#### [Goal]
Find every line in the items below that contains the word "logo" and copy each one, treating uppercase and lowercase as different.

··· Data supplied ···

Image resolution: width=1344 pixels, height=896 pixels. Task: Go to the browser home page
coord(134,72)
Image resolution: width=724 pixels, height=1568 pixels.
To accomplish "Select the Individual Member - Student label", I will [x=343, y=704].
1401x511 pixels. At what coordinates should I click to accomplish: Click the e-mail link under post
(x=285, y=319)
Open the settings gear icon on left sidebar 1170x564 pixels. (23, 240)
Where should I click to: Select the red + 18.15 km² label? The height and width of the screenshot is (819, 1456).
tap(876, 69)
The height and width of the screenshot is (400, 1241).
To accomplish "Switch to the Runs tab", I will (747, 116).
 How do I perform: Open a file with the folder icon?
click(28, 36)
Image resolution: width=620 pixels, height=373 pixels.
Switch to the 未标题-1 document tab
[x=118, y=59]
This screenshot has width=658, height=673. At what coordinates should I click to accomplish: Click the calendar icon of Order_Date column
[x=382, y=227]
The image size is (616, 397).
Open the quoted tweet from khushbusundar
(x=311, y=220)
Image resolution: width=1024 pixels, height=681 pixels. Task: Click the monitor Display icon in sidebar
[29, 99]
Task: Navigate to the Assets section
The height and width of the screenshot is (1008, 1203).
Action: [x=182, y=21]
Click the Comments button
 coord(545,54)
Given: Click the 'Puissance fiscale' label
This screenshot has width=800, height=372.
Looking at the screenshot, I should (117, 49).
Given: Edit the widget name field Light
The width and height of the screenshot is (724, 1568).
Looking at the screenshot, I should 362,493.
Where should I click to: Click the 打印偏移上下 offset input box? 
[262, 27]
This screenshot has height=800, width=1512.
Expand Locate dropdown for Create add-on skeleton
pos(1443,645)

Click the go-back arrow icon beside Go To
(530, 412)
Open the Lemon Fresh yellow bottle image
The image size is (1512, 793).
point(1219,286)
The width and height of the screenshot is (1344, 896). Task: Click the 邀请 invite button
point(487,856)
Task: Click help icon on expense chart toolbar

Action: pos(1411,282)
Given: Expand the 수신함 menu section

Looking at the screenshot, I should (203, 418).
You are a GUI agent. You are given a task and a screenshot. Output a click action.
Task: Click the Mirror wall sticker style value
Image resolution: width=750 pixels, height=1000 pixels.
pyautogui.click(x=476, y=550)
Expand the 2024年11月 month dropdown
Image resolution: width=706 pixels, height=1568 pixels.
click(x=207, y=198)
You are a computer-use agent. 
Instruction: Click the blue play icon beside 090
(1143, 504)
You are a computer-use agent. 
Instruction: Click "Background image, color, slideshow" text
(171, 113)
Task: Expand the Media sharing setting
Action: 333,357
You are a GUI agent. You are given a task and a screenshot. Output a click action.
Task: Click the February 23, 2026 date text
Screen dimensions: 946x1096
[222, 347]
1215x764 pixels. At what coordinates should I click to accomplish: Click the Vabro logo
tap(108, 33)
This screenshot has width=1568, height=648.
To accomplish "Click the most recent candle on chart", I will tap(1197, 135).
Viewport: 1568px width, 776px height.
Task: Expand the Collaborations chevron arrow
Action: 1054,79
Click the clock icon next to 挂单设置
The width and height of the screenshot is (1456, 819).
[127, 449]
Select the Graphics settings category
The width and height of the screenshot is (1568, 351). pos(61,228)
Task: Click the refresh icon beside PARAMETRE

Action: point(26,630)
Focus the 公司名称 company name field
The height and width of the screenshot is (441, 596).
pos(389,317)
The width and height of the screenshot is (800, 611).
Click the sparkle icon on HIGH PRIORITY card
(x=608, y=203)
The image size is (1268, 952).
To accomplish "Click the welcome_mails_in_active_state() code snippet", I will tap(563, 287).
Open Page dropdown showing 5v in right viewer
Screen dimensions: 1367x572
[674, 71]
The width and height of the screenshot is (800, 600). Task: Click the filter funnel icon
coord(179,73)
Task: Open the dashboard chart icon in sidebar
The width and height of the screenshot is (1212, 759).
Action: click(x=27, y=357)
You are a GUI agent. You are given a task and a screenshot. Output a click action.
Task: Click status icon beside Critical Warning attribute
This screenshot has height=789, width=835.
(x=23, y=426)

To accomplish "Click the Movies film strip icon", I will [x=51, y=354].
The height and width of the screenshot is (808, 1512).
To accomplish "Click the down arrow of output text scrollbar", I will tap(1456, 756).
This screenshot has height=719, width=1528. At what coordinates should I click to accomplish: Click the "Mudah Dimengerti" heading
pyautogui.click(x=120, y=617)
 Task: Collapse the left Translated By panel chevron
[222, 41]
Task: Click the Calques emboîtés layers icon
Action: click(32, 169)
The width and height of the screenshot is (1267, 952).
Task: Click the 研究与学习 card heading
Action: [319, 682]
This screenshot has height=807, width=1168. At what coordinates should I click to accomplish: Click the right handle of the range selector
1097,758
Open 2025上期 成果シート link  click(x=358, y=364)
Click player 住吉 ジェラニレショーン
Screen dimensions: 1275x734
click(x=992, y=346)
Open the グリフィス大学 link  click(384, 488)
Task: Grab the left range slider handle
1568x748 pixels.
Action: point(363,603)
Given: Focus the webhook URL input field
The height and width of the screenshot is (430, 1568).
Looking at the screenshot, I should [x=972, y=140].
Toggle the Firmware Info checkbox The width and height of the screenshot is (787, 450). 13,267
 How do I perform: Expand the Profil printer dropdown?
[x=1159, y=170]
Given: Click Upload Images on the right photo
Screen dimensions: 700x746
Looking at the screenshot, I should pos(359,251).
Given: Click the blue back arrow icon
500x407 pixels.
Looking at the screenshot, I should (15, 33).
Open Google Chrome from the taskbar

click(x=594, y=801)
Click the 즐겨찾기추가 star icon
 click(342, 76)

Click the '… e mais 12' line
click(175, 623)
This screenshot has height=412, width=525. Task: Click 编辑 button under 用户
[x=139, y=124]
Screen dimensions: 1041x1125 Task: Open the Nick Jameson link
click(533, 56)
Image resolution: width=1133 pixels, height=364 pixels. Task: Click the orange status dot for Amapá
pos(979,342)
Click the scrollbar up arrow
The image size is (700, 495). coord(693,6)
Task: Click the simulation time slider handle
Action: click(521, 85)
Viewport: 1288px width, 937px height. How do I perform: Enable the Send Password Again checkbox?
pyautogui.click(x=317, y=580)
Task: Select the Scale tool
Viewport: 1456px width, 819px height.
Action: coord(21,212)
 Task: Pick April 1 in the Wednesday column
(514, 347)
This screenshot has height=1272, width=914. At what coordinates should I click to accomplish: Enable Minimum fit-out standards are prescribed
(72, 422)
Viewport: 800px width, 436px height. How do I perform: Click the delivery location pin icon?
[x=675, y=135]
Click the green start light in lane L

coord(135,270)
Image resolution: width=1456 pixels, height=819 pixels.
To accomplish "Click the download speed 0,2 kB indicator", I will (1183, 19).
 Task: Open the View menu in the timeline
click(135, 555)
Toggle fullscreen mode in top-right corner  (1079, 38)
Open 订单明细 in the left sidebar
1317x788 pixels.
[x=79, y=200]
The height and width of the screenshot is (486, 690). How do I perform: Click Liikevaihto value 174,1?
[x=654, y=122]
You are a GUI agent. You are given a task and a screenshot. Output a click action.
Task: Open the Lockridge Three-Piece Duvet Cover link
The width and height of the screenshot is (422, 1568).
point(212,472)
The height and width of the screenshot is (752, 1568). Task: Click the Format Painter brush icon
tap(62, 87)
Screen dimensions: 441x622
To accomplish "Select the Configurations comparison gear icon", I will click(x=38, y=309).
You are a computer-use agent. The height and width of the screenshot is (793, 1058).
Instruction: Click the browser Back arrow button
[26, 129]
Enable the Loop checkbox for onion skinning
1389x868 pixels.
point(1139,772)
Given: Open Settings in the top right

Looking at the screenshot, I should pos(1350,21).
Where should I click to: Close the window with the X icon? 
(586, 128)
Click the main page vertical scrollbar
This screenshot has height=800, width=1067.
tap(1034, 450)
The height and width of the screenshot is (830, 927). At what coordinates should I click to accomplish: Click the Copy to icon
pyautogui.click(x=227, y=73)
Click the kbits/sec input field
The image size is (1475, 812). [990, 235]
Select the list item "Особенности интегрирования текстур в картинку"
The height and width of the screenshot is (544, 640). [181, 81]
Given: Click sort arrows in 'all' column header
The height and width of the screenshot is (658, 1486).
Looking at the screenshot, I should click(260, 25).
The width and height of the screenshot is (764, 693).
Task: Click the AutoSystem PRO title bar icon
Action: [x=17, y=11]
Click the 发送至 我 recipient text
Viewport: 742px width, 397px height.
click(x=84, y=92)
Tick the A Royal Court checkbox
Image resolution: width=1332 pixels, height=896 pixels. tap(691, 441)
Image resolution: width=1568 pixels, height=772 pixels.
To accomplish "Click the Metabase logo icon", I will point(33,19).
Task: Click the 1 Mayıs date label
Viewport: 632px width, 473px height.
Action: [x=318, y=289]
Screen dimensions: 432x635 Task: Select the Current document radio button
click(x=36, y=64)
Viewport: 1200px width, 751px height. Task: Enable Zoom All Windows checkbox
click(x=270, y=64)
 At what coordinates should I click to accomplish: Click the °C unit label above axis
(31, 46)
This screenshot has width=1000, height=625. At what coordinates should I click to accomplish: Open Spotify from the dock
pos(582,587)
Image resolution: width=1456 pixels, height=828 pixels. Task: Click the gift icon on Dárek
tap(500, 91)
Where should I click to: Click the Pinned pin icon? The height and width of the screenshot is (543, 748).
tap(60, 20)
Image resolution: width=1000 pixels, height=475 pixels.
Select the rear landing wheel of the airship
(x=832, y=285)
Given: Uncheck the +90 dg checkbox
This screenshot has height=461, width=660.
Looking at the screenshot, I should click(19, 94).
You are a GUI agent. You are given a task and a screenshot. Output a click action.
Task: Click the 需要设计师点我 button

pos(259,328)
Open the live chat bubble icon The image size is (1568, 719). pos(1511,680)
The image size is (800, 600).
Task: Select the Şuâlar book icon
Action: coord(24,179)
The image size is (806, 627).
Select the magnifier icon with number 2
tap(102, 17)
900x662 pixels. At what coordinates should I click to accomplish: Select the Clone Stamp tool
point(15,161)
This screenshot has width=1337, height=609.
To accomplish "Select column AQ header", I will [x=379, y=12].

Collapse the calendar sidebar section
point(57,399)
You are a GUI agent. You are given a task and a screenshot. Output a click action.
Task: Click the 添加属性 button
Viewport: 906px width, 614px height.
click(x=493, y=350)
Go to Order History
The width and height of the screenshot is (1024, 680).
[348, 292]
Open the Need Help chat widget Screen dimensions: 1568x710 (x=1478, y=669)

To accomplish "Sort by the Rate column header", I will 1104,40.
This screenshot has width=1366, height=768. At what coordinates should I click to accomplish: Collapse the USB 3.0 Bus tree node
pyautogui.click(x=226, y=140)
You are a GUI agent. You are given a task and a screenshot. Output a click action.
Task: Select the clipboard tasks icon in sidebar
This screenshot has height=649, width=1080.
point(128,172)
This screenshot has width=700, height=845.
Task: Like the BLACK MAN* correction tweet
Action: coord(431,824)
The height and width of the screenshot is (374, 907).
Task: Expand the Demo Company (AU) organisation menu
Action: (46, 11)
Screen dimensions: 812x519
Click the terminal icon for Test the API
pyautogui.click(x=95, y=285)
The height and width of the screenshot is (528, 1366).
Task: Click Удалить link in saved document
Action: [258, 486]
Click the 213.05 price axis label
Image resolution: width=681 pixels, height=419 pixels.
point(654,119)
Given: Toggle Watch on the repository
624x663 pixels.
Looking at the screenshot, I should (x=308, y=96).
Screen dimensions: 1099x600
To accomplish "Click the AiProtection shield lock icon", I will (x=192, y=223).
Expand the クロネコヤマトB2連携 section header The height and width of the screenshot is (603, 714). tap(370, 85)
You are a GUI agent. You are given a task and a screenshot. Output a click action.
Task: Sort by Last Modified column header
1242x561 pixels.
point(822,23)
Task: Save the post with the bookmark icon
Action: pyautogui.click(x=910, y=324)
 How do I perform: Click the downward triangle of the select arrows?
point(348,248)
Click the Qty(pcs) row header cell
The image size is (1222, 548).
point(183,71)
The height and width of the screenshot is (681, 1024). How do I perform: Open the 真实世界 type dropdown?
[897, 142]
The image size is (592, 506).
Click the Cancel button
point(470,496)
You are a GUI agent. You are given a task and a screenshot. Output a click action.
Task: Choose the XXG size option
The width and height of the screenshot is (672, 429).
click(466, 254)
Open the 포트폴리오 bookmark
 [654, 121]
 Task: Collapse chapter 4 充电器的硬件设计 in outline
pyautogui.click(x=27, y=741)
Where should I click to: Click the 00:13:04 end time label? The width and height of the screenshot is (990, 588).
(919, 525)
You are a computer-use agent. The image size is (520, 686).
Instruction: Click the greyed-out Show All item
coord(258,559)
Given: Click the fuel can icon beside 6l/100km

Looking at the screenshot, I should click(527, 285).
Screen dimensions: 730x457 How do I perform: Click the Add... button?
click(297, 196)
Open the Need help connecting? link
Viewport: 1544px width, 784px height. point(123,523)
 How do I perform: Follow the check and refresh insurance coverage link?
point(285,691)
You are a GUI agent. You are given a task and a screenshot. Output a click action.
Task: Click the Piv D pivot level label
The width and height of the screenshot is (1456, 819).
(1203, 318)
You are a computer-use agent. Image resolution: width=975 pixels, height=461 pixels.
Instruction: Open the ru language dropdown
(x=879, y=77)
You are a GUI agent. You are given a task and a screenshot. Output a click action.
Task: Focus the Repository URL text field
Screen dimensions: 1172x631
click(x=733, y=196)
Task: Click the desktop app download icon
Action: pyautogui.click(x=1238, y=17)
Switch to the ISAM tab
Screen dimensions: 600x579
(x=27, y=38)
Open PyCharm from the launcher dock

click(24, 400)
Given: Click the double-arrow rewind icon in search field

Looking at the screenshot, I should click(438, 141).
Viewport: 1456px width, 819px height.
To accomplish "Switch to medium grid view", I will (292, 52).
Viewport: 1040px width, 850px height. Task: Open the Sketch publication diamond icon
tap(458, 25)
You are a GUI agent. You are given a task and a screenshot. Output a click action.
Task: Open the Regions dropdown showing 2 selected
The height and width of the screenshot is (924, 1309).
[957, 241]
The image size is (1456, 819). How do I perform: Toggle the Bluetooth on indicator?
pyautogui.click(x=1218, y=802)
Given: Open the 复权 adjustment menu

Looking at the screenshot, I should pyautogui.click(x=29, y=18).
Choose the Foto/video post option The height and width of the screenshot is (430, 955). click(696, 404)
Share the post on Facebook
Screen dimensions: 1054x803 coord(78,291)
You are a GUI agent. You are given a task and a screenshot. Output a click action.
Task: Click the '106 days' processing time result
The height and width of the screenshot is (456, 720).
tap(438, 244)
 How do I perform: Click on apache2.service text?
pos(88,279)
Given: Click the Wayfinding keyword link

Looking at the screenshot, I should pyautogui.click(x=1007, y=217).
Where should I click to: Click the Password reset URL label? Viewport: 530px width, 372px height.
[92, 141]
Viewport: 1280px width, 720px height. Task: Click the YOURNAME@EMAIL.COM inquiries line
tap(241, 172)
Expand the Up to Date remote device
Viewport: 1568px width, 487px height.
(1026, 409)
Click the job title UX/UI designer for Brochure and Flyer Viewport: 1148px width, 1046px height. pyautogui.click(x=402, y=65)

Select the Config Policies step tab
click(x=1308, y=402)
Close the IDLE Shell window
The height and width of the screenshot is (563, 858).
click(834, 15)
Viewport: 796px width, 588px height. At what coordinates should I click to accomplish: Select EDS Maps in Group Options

···

#### [Answer to the exercise]
1215x764 pixels. At what coordinates should I click to accomplish: Click the Vabro logo
To accomplish "Click the Metabase logo icon", I will point(33,19).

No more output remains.